- _Aim of the task_: Among the entries, which lines carry the string "computer"? Copy every one.

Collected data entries
-*-

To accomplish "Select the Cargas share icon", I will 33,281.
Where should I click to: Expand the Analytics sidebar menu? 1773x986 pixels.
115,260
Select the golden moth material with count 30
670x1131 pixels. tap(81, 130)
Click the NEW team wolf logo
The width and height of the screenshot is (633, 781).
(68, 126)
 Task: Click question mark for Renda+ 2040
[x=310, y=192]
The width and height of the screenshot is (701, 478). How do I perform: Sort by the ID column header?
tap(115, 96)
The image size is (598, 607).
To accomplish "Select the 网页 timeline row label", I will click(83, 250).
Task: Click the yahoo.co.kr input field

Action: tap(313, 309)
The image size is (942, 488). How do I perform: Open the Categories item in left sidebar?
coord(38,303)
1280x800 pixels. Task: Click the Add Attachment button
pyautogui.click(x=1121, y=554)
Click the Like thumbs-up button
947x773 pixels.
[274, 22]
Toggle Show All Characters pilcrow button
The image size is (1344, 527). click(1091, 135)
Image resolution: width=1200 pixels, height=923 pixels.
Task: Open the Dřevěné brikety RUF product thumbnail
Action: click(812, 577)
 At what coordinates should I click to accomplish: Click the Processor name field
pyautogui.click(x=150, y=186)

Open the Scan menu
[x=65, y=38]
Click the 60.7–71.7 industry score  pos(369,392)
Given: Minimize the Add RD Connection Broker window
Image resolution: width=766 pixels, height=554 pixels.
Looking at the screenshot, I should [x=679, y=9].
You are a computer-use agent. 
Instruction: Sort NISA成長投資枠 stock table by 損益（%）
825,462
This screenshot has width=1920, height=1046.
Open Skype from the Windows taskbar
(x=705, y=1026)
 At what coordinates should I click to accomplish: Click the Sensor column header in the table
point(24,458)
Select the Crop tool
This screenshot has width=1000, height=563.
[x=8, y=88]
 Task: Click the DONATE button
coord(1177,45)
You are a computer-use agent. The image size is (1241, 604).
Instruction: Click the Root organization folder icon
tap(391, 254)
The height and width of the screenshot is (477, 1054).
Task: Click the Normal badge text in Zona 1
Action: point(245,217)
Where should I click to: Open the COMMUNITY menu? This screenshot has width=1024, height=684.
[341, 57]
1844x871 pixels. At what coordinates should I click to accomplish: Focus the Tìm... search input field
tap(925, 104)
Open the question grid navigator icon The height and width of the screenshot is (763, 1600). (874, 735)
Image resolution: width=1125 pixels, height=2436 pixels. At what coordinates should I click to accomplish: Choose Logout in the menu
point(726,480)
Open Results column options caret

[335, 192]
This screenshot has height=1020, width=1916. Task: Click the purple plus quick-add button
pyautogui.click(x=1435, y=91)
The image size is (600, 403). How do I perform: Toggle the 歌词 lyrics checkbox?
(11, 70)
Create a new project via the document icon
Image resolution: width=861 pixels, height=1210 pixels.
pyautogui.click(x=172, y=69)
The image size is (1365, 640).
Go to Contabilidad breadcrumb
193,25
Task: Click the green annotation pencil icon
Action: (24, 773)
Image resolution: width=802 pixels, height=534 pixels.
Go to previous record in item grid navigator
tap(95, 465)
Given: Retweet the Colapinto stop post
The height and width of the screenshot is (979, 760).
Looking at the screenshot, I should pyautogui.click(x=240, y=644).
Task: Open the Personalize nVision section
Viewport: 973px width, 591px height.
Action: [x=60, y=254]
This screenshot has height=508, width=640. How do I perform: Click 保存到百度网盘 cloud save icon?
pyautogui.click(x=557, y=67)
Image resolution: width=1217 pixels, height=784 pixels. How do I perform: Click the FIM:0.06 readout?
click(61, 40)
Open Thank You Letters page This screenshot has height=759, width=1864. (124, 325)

-*-

- _Problem solution_:
You are a computer-use agent. 
You are a computer-use agent. The image size is (1241, 604).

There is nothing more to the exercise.